Which one should I use?
| You want… | Use |
|---|---|
| Fast, lightweight per-frame logic and maths | script.lua (Lua) |
| Familiar web-style scripting, flexible in/out ports | utility.javascript (JavaScript) |
| Python with libraries, files, or shell commands | utility.script (Python) |
| A generative drawing canvas (Processing-style) | script.p5 (p5.js) |
| Live-coded, ever-shifting video textures | effect.hydra (Hydra) |
The first three return numbers. The last two return an image (a colour field) you can feed into materials, post effects, or composite like any other layer.
Lua — fast logic
The quickest scripting node. You write an execute function that receives the inputs and a context, and returns a table of outputs:
function execute(inputs, ctx)
return { out_0 = inputs.in_0 * 2 }
end
It has four number inputs (in_0…in_3) and four number outputs (out_0…out_3). The ctx table gives you playback info: ctx.frame, ctx.time, ctx.fps, ctx.bpm, and ctx.is_playing. Great for snappy maths that runs on every frame.
| Parameter | Type | Default |
|---|---|---|
code | String | "function execute(inputs, ct..." |
in_0 | Number | — |
in_1 | Number | — |
in_2 | Number | — |
in_3 | Number | — |
JavaScript — flexible logic
Web-style scripting with a variable number of ports. Set how many inputs and outputs you want, then write execute:
function execute(inputs, cx) {
return { out_0: inputs.in_0 || 0 };
}
You get up to eight inputs and four outputs (the extra ports appear as you raise the counts). The cx object carries frame, time, fps, bpm, and is_playing. Read whichever inputs you need by name and return only the outputs you set.
Python — libraries, files, and shell
For heavier work. Write an execute function that returns a dictionary:
def execute(inputs, cx):
value = inputs.get("in_0", 0.0)
return {"out_0": value}
Like JavaScript, it has adjustable input and output counts. The cx dictionary gives you frame, time, timeline_frame, canvas_width, canvas_height, and is_playing.
Turn on Allow shell to unlock a shell(command) helper that runs a system command and hands back its output. Because Python can touch your files and run programs, it only runs when the project is trusted.
Python (and especially the shell helper) is gated by trust. If a project isn't trusted, the Python node refuses to run until you grant it. Only trust .dna files from people you know.
| Parameter | Type | Default |
|---|---|---|
code | String | "def execute(inputs, cx): ..." |
input_count | Number | 1 |
output_count | Number | 1 |
allow_shell | Boolean | false |
in_0 | Number | — |
in_1 | Number | — |
in_2 | Number | — |
in_3 | Number | — |
in_4 | Number | — |
in_5 | Number | — |
in_6 | Number | — |
in_7 | Number | — |
p5.js — a generative canvas
A creative-coding sketch that renders to an image. Define a p.draw (and optional p.setup) just like Processing:
p.draw = function() {
background(0);
fill(255);
circle(width/2, height/2, sin(getTime()) * 100 + 150);
}
Set the canvas width and height, and animate with getTime(). The node outputs a colour image you can wire anywhere a raster goes — into a material, a post effect, or straight onto a layer.
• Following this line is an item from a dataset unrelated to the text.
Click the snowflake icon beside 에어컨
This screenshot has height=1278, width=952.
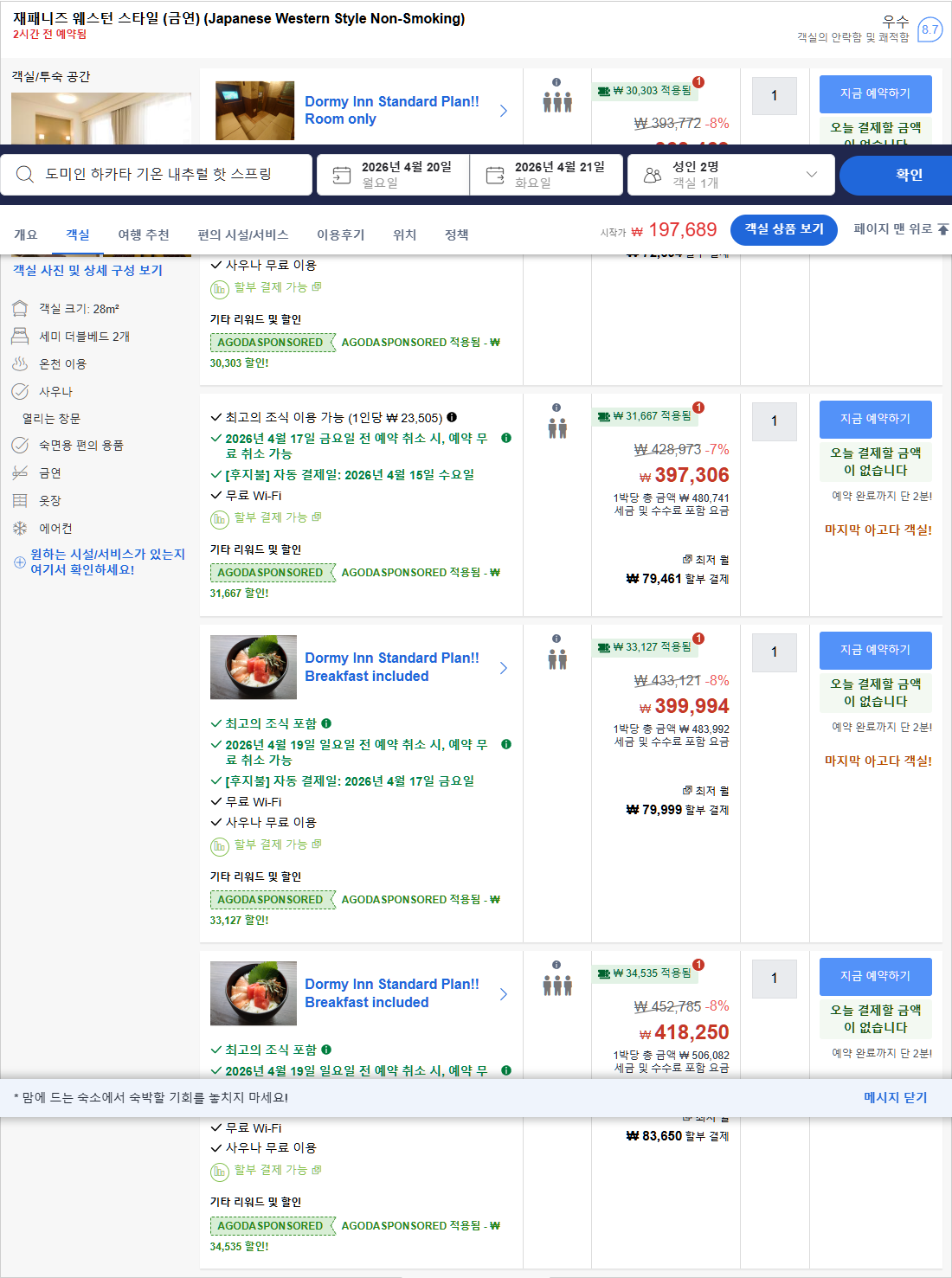[x=19, y=528]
| Parameter | Type | Default |
|---|---|---|
code | String | "p.draw = function() { bac..." |
width | Number | 512 |
height | Number | 512 |
opacity | Number | 1 |
Hydra — live-coded visuals
Hydra is a visual synth: short, chainable expressions become endlessly morphing video. The classic starting point:
osc(10, 0.1, 1.2).out(o0)
Set the output width and height and the node renders a live colour image, perfect for backgrounds, textures, and live visuals. Edit the code while it's running and the picture updates.
p5.js and Hydra run their sketches in an embedded browser engine, so they need the desktop app and a moment to warm up on first use. The first frame may lag slightly before the image settles.
| Parameter | Type | Default |
|---|---|---|
code | String | "osc(10, 0.1, 1.2).out(o0)" |
width | Number | 512 |
height | Number | 512 |
opacity | Number | 1 |
Tips for all scripting nodes
The code field can be wired from upstream — feed a text node or file in to drive the script without retyping it.
Each node remembers its own state, so duplicating a subgraph keeps the copies independent.
Reach for Expressions first for short formulas; promote to a scripting node when you need real structure. You can also decompose many nodes into editable Expressions to learn from them.